----- Listed entries -----

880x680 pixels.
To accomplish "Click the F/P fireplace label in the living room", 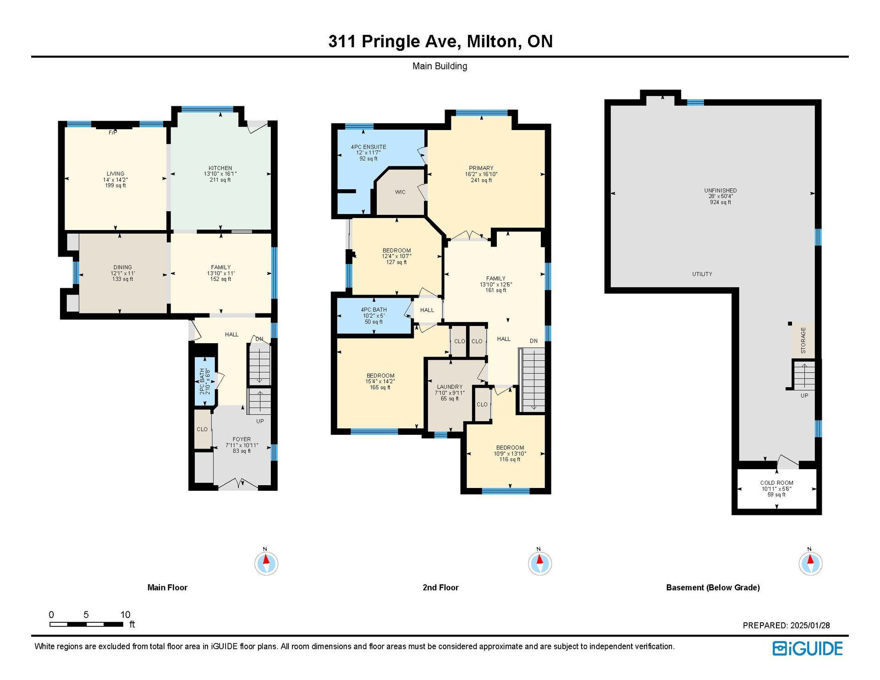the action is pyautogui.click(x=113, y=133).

-----
----- Listed entries -----

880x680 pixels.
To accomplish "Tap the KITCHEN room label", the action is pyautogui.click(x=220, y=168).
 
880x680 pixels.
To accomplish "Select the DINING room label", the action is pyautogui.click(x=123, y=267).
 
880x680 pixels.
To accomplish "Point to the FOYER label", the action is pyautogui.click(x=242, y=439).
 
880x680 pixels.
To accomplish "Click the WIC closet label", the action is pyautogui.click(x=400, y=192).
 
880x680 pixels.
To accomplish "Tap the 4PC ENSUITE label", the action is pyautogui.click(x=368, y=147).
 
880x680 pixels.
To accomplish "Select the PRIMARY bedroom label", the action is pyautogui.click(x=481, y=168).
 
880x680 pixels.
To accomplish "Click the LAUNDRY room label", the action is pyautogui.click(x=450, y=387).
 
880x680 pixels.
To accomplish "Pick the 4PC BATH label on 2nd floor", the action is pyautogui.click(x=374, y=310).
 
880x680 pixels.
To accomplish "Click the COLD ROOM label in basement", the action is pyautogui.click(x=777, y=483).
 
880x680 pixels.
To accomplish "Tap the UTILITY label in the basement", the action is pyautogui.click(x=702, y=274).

-----
----- Listed entries -----

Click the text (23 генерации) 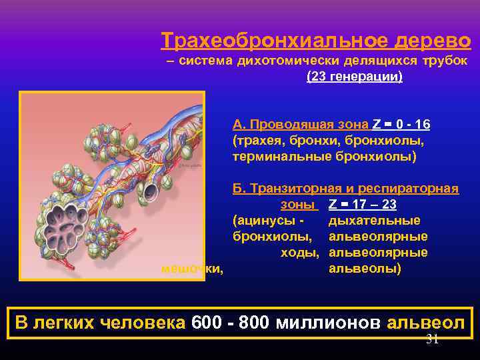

-----

Extract each row above that contains the word "Select", copying those rows unchanged.

# Solution for this problem
To accomplish "Select the DINING room label", the action is pyautogui.click(x=123, y=267).
To accomplish "Select the PRIMARY bedroom label", the action is pyautogui.click(x=481, y=168).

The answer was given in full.